Played by an American Legion post chaplain, the Civil War dirge known as taps endures as a final salute to fallen veterans " most of whom, like Mr. Wagner, were warriors long ago.
"For the families of those who served, it adds a beautiful, somber tone, a feeling of finality," said Fran Look, a World War II paratrooper who performs at a dozen funerals each year and played at Mr. Wagner's ceremony.
With an average of 1,800 U.S. veterans of World War II and the Korean and Vietnam wars dying every day, live renditions of taps at military funerals have become a relative rarity.

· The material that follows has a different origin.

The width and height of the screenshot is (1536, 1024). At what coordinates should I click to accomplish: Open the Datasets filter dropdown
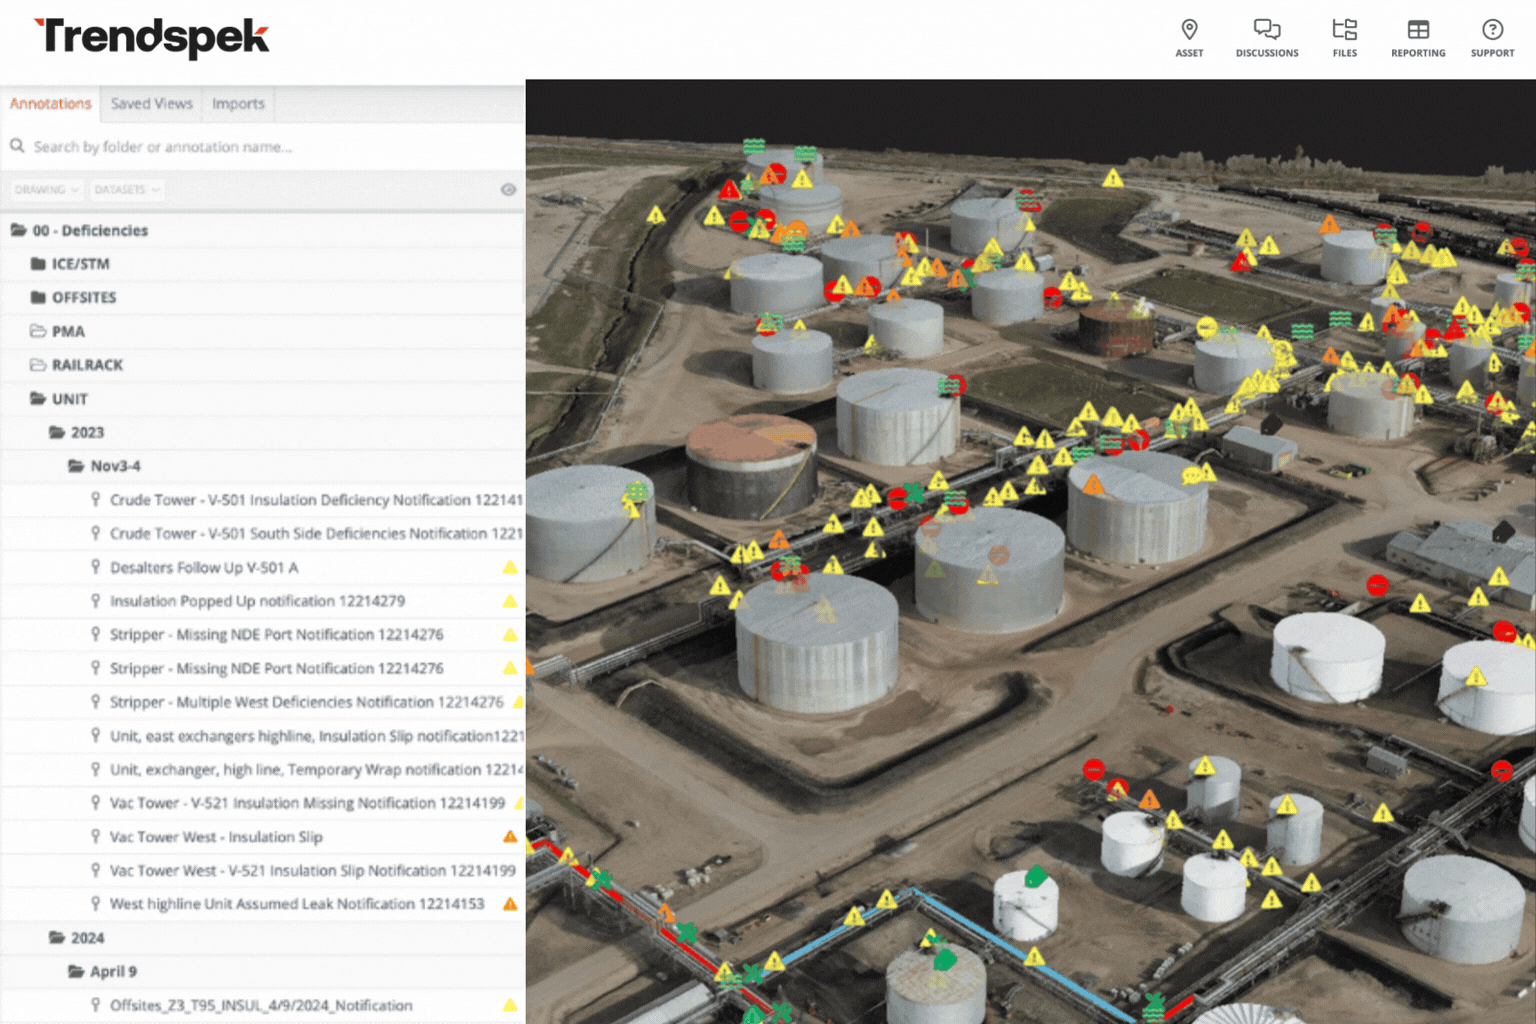coord(126,189)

The 24-note melody usually is delivered digitally -- via a compact-disc player placed near the grave or, increasingly since 2003, a Pentagon-approved, push-button "ceremonial bugle" that anyone can mimic playing by raising it to his lips.
The armed forces have about 500 musicians who perform taps, but many have been dispatched to the Middle East. A few thousand civilian volunteers in the Bugles Across America group also fill in wherever they can, but there aren't nearly enough buglers to go around.
Now, to spotlight the scarcity and help address it, horn players are planning a dramatic musical performance, called the Echo Taps project.
Stretched across 41 miles between two national cemeteries in rural western New York, hundreds of musicians will play a cascading arrangement of taps on Armed Forces Day, May 21.
"Once the first bugler plays the first three notes, the second bugler will start and then, three notes later, the next," said Les Hampton, a Corning Inc. engineer who served on a Navy destroyer in the Vietnam War.
"If we have a bugler every 10th of a mile, or 410 buglers, the rate of sound traveling through the valley would be 60 miles an hour and last 41 minutes," he said.